Here, even viewing the evidence in Plaintiff's favor, the other employees listed in RCDP's correspondence plainly are not similarly situated “in all material respects.” See Graham, 230 F.3d at 39. The record is clear that Plaintiff and Reyes were the only Village Court officers given additional security hours in Village Hall. (Docket No. 28-3 at 60:18-62:12, 70:3-9). Plaintiff and Reyes both presented legal concerns for Defendant not only because of their extra hours, but because the union specifically complained that they were offered the Security Role on top of their official duties without proper approval. (Docket No. 28-8). There is no indication that Defendant received similar union complaints regarding this practice with respect to any other employees listed in RCDP's discrepancy reports, for security work or any other function. Therefore, “there are differentiating and mitigating circumstances that distinguish” the other employees' treatment “from Plaintiff's [situation].” See Clark, 96 F.Supp.3d at 256, 263; see also Belgrave v. City of New York, No. 95-CV-1507 (JG), 1999 WL 692034, at *28 (E.D.N.Y. Aug. 31, 1999), aff'd sub nom. Belgrave v. New York City, 216 F.3d 1071 (2d Cir. 2000) (finding no evidence of differential treatment where plaintiff's job responsibilities “differed significantly” from other employee's work). Absent evidence that any other similarly situated employee was both the subject of a union complaint and payroll concerns, there is no dispute of material fact regarding whether Plaintiff's differential treatment from other employees evidences pretext.

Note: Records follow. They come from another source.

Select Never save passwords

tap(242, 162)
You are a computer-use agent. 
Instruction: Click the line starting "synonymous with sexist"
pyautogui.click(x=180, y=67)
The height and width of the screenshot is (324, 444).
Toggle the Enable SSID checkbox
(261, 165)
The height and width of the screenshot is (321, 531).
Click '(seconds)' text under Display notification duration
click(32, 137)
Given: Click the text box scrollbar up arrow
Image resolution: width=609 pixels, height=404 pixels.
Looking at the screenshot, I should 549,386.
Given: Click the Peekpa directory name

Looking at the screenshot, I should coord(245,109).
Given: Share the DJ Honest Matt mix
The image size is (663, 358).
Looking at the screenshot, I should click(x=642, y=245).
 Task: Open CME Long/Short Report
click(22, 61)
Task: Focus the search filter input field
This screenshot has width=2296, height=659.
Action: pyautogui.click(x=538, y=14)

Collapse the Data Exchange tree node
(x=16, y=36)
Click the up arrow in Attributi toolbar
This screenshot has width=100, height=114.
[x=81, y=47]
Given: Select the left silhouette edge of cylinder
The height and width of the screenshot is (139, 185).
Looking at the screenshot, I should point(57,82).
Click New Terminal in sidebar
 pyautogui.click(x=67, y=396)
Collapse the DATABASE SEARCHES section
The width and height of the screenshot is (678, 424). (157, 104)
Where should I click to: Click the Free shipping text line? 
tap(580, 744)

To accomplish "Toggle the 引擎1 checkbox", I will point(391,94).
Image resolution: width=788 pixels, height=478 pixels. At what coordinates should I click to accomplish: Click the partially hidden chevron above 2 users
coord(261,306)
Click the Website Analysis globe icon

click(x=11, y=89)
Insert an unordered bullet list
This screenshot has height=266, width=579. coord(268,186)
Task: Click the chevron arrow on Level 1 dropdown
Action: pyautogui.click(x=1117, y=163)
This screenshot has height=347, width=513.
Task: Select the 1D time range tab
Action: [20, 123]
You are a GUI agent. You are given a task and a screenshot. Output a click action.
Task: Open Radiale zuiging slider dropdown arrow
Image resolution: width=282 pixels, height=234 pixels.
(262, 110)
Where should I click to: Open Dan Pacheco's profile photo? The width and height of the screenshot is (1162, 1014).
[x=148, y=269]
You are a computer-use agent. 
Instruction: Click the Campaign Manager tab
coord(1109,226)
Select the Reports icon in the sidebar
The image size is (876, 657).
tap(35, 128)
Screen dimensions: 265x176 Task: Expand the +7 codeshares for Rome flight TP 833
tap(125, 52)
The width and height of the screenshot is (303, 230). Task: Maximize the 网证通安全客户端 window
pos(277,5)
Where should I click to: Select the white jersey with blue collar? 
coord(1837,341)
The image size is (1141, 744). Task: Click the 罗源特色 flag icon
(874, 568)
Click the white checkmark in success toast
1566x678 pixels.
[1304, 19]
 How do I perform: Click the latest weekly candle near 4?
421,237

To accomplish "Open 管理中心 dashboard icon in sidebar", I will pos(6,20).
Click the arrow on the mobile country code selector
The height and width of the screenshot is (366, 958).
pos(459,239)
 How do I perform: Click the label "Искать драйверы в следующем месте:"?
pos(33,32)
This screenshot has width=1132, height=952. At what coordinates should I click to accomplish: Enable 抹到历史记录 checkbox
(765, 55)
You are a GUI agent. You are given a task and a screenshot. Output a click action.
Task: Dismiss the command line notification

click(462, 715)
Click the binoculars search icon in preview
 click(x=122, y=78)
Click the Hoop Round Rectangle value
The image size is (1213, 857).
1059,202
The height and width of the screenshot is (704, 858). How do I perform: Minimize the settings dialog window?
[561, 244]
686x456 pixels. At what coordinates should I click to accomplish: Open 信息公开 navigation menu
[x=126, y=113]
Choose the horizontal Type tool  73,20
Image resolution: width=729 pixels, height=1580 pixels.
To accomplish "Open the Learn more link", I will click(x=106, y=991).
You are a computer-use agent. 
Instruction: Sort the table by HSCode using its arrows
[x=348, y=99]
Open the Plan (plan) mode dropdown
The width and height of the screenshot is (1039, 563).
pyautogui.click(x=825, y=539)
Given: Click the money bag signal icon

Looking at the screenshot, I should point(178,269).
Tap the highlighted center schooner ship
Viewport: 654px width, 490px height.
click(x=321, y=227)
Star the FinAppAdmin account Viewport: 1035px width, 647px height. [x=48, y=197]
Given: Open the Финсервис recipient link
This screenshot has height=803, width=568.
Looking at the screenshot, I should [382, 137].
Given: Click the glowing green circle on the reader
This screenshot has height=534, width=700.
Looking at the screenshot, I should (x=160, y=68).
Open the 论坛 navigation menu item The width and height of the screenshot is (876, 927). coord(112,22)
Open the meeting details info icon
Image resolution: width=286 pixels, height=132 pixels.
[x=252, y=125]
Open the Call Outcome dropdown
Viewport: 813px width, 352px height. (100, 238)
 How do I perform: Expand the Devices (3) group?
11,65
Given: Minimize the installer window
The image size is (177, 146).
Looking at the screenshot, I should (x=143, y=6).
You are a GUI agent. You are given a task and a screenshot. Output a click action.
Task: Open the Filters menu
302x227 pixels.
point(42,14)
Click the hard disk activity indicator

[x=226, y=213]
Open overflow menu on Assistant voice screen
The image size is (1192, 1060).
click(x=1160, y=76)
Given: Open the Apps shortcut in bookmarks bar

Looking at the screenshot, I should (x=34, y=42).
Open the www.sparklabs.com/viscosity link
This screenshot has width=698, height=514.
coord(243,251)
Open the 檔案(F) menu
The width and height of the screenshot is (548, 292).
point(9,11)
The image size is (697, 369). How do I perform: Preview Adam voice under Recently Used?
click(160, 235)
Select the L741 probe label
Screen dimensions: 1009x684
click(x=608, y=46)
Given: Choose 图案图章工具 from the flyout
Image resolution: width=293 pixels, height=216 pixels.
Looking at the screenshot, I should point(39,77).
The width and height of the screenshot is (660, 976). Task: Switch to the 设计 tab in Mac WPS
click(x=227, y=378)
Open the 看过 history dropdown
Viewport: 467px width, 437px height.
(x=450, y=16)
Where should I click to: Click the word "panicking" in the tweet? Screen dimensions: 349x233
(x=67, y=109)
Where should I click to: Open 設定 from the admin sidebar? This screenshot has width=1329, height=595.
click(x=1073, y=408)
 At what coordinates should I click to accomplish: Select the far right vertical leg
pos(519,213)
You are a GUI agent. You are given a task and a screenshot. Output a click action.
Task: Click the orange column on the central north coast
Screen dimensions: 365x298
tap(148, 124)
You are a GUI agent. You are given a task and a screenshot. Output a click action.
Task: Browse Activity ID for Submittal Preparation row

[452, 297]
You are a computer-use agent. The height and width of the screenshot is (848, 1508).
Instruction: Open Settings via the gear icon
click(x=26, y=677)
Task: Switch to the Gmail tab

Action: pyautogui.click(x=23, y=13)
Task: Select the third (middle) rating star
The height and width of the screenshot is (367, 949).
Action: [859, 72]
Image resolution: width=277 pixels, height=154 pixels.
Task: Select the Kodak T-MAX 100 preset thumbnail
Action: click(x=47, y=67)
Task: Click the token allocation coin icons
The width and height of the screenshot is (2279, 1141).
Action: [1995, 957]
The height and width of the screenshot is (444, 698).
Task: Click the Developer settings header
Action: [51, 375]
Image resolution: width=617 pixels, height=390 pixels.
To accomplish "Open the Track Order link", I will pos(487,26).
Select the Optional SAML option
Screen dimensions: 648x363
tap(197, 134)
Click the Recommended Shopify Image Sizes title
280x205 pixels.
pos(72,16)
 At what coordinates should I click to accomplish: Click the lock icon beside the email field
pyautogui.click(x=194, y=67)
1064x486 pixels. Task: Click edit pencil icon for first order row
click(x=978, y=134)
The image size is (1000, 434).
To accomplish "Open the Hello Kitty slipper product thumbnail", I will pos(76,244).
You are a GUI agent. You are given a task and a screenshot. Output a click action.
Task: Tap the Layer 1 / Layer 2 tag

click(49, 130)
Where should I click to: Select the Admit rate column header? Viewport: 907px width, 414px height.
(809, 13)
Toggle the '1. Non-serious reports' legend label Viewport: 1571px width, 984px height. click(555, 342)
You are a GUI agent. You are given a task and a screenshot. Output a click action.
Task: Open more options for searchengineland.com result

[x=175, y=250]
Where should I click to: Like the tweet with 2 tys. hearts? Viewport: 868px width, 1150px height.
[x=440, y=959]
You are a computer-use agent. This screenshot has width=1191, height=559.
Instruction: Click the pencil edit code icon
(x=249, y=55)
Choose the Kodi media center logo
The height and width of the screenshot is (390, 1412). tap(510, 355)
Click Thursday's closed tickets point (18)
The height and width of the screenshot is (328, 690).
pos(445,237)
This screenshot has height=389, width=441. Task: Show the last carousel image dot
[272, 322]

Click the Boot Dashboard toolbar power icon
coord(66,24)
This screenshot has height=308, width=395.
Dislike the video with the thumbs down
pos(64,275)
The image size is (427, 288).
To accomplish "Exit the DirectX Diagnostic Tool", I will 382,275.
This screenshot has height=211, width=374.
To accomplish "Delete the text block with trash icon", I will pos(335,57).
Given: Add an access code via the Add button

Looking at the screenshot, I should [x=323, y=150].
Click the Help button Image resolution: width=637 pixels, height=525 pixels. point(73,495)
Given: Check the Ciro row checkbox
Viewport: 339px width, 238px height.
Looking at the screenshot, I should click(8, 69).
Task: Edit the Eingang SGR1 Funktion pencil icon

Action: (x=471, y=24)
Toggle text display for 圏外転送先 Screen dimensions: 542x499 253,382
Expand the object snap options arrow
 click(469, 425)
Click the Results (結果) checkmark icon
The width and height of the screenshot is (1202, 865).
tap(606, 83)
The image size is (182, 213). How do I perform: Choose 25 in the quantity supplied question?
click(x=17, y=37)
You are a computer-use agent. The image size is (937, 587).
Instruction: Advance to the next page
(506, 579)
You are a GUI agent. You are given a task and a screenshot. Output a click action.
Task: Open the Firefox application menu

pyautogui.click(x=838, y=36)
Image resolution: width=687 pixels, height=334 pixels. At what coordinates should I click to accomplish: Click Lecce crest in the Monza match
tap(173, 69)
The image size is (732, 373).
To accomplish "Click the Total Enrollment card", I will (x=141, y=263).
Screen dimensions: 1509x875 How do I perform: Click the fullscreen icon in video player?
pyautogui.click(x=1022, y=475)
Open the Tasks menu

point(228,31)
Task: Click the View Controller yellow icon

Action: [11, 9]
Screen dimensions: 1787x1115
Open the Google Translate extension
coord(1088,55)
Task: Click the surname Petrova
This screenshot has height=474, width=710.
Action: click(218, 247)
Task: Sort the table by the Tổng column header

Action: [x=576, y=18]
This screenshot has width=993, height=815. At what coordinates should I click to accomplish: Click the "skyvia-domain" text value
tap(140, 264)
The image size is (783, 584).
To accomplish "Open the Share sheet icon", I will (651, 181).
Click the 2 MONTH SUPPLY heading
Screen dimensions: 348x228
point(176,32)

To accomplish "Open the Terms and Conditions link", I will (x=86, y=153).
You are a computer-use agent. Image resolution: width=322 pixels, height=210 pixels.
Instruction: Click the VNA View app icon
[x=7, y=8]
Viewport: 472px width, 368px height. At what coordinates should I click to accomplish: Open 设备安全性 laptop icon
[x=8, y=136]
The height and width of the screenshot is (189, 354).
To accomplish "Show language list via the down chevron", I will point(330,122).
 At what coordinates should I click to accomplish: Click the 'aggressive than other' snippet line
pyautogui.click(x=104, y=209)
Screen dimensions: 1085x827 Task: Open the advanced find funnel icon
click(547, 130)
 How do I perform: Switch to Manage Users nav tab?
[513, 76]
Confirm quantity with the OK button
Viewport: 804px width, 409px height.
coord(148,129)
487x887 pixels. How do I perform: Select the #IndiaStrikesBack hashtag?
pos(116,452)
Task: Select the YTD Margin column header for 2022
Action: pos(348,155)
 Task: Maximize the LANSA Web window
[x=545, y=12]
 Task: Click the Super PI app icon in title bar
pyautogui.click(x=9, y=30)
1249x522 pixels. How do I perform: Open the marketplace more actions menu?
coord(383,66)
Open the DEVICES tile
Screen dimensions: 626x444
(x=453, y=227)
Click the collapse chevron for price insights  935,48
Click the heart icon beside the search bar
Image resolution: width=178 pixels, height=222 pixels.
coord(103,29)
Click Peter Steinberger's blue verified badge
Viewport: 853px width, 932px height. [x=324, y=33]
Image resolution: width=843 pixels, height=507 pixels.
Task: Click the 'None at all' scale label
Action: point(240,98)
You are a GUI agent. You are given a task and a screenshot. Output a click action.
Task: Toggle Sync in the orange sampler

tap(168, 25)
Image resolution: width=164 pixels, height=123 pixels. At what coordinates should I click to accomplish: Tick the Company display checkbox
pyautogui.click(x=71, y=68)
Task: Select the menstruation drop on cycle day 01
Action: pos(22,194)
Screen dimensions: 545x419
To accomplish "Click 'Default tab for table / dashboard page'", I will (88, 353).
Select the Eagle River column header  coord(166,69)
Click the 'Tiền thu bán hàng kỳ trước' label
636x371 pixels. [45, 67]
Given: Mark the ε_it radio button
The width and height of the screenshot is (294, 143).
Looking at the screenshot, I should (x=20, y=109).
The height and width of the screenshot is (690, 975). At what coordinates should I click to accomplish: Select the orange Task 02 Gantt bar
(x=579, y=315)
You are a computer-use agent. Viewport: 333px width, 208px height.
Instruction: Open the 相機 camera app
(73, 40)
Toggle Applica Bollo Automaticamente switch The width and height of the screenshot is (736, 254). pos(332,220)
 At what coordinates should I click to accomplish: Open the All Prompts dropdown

Consequently, Plaintiff's grounds for pretext rest on temporal proximity alone, which is insufficient to survive summary judgment. See Mooney, 2019 WL 4392961, at *8.
IV. CONCLUSION
For the foregoing reasons, Defendant's motion for summary judgment is granted. The
Clerk is respectfully requested to terminate the pending motion (Docket No. 27), and close the case.